ARA API Server authentication and security

The API server ships with a default configuration that emphasizes simplicity to let users get started quickly.

By default:

  • A random SECRET_KEY will be generated once if none are supplied
  • No users are created
  • API authentication and permissions are not enabled
  • ALLOWED_HOSTS and CORS_ORIGIN_WHITELIST are configured for use on localhost

These default settings can be configured according to the requirements of your deployments.

Setting a custom secret key

By default, the API server randomly generates a token for the ARA_SECRET_KEY setting if none have been supplied by the user.

This value is persisted in the server configuration file in order to prevent the key from changing on every instanciation of the server.

The default location for the server configuration file is ~/.ara/server/settings.yaml.

You can provide a custom secret key by supplying the ARA_SECRET_KEY environment variable or by specifying the SECRET_KEY setting in your server configuration file.

OBJECTIVE A → Identify every line of the rows that contains the word "screenshot", treating uppercase and lowercase letters as distinct.

DATASET CONTENT →
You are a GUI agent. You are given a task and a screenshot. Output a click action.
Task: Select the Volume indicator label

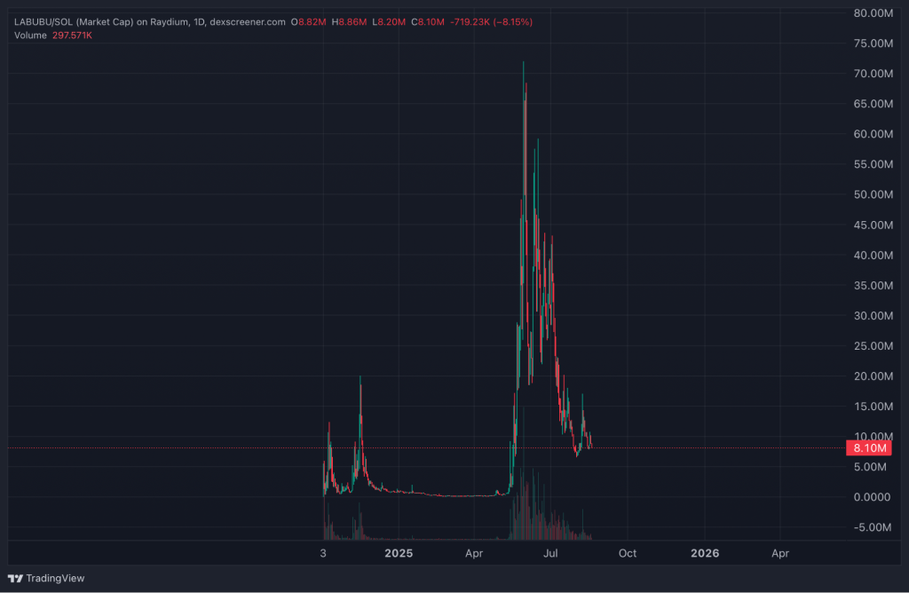pyautogui.click(x=31, y=35)
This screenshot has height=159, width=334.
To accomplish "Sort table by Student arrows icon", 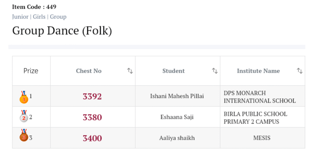I will (x=215, y=71).
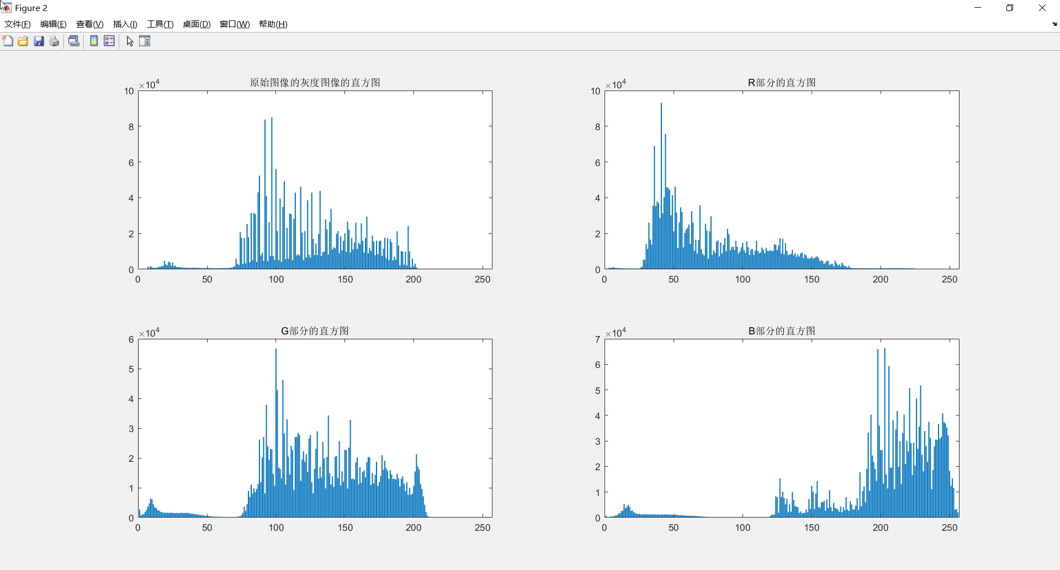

OBJECTIVE B → In the section on API server authentication and security, rewrite the paragraph beginning "You can provide a custom secret key" as a brief list that keeps its main facts.

RIGHT ANSWER A →
You are a GUI agent. You are given a task and a screenshot. Output a click action.
This screenshot has height=159, width=334.

RIGHT ANSWER B →
A custom secret key can be provided in either of two ways:
- by supplying the ARA_SECRET_KEY environment variable
- by specifying the SECRET_KEY setting in the server configuration file